Friday, April 13, 2012

Dividend Increase: PG

One of my dividend-growth stocks, Procter & Gamble (PG), increased its quarterly dividend by 7% today, raising the payment from $0.525 to $0.562 per share. This puts the company on track for its 56th consecutive year of dividend growth. Given that I own 50 shares of PG, my quarterly dividend increases from $26.25 to $28.10, which will add an extra $7.40 to my annual dividend income. This dividend increase also boosts my yield on cost to 3.54%.


  1. Deedubs,

    Have you noticed, or been concerned with, the lower dividend growth as of late? It seems that some of the blue chips have been a bit disappointing lately with dividend growth. PEP, ABT, JNJ and now PG come to mind quite quickly, but there many other cases of this. It seems this trend started last year, and it continues into 2012. Have you noticed any of this? Any thoughts?

    Best wishes.

    1. Hi Dividend Mantra,

      Yes, I have noticed that some of the blue chips have slowed their dividend growth this year. I think part of it reflects issues affecting individual companies:

      - PEP is going through a transitional year and dividend growth might be below average until their restructuring is achieved.
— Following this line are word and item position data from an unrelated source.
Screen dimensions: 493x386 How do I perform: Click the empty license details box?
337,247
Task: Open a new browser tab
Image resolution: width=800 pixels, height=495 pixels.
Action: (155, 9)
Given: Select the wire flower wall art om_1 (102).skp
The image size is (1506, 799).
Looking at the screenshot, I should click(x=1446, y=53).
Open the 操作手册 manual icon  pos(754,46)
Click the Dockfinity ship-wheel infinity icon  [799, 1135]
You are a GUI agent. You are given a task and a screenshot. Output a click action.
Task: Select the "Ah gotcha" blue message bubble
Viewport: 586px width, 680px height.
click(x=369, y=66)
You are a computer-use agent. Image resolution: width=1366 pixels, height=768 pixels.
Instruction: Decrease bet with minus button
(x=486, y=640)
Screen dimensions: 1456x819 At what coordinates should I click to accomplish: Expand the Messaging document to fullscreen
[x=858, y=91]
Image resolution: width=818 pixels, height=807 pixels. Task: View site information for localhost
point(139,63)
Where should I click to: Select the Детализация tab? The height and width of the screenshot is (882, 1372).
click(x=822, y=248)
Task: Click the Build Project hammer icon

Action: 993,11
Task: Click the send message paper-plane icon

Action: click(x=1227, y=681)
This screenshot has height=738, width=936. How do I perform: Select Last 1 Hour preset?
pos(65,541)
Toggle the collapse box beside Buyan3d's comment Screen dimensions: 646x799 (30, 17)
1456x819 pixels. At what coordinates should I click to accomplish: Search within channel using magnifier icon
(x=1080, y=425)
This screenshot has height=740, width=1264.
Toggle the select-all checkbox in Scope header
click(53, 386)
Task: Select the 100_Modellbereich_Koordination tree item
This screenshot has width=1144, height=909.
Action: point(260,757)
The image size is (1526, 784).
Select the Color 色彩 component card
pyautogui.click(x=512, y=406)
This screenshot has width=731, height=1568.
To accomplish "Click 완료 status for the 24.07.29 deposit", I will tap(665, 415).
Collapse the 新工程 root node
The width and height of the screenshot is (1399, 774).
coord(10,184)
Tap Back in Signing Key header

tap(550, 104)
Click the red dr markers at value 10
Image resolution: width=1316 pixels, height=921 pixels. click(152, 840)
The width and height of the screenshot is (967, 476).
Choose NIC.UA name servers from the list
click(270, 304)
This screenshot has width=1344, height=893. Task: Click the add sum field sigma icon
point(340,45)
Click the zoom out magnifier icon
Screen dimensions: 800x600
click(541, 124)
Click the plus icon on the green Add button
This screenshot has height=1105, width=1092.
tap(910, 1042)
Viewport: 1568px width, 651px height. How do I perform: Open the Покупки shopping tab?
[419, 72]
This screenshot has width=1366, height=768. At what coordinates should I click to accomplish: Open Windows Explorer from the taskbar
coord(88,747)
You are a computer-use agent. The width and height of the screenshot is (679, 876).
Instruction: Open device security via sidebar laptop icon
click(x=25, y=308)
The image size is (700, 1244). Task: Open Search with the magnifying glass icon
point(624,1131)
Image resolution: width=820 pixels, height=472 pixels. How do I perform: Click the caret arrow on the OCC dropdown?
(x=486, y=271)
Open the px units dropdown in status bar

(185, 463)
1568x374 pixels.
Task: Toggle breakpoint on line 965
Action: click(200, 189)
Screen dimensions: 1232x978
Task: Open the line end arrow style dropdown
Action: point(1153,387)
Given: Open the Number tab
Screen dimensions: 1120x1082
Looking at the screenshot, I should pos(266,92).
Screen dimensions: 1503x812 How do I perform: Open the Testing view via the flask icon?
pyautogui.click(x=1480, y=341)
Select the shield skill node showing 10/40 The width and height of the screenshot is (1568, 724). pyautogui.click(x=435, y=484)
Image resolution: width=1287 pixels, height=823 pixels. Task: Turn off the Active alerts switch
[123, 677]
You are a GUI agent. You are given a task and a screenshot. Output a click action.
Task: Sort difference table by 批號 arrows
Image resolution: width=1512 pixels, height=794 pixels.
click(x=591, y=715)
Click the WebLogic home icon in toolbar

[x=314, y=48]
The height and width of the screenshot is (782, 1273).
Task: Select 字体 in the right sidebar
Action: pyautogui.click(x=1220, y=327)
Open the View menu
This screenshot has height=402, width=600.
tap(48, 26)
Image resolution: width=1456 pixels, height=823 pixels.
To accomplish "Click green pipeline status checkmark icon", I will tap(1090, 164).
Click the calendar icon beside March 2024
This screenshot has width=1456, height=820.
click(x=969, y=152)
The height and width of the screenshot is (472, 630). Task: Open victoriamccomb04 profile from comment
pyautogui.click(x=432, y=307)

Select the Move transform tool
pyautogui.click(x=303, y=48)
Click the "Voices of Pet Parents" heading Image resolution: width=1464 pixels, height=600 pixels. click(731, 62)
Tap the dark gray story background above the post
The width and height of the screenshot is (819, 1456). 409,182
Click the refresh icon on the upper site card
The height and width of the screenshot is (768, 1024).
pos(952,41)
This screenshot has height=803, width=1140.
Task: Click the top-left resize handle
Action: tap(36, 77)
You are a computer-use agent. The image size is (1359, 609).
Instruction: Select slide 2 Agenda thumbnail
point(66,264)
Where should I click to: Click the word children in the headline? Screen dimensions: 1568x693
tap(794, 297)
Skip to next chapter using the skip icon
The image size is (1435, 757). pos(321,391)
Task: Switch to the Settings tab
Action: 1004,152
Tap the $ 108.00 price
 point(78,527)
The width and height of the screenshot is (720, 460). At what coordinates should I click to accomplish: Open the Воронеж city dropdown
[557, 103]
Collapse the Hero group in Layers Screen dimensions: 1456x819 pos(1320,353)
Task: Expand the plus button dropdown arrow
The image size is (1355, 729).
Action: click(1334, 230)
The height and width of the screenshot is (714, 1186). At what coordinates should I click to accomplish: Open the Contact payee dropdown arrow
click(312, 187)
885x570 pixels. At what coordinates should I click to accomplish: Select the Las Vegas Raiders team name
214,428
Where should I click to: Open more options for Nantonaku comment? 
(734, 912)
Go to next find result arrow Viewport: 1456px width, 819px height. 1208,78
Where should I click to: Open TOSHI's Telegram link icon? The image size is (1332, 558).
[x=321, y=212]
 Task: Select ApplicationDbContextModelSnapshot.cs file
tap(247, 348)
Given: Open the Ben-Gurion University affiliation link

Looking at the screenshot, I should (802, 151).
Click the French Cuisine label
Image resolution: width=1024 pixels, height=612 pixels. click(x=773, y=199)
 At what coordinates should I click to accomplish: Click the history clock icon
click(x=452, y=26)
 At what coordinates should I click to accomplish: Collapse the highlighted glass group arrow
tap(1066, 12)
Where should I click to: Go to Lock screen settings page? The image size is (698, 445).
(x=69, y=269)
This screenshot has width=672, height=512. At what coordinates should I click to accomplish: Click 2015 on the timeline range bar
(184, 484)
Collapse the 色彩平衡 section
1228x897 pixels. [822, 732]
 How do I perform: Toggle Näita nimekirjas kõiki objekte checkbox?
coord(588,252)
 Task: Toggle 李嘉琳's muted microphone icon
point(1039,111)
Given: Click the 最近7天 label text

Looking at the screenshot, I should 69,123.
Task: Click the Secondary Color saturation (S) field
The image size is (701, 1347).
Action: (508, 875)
      - ABT is splitting into two companies and may have limited their recent dividend increase to accommodate costs associated with the split. I think the first post-split increases next year will be highly informative.

      - JNJ has had various problems with recalls and lawsuits that have affected its operating results. Even though this year's dividend increase has yet to be announced, I would not be surprised if it is only about 5%, which would be below average.

      I think part of the slower growth may also reflect general economic conditions, with U.S. GDP growth being lackluster and parts of Europe in trouble. I suspect that may be partly responsible for the below average dividend increases from PG, CL, and KMB. However, there are occasional bright spots such as KO, which gave its largest increase in 4 years.

      I don't know whether there is a sustained trend toward lower dividend growth, but it is something I am monitoring. I am also taking a greater interest in companies that may have lower yields (in the 2-3% range) but higher DGRs (in the double digits) in an effort to compensate for reduced growth among higher yielders. That is yet another reason why I bought HRL, for example.

      I do hope dividend growth improves going forward, but I think it may depend to some degree on world economic conditions.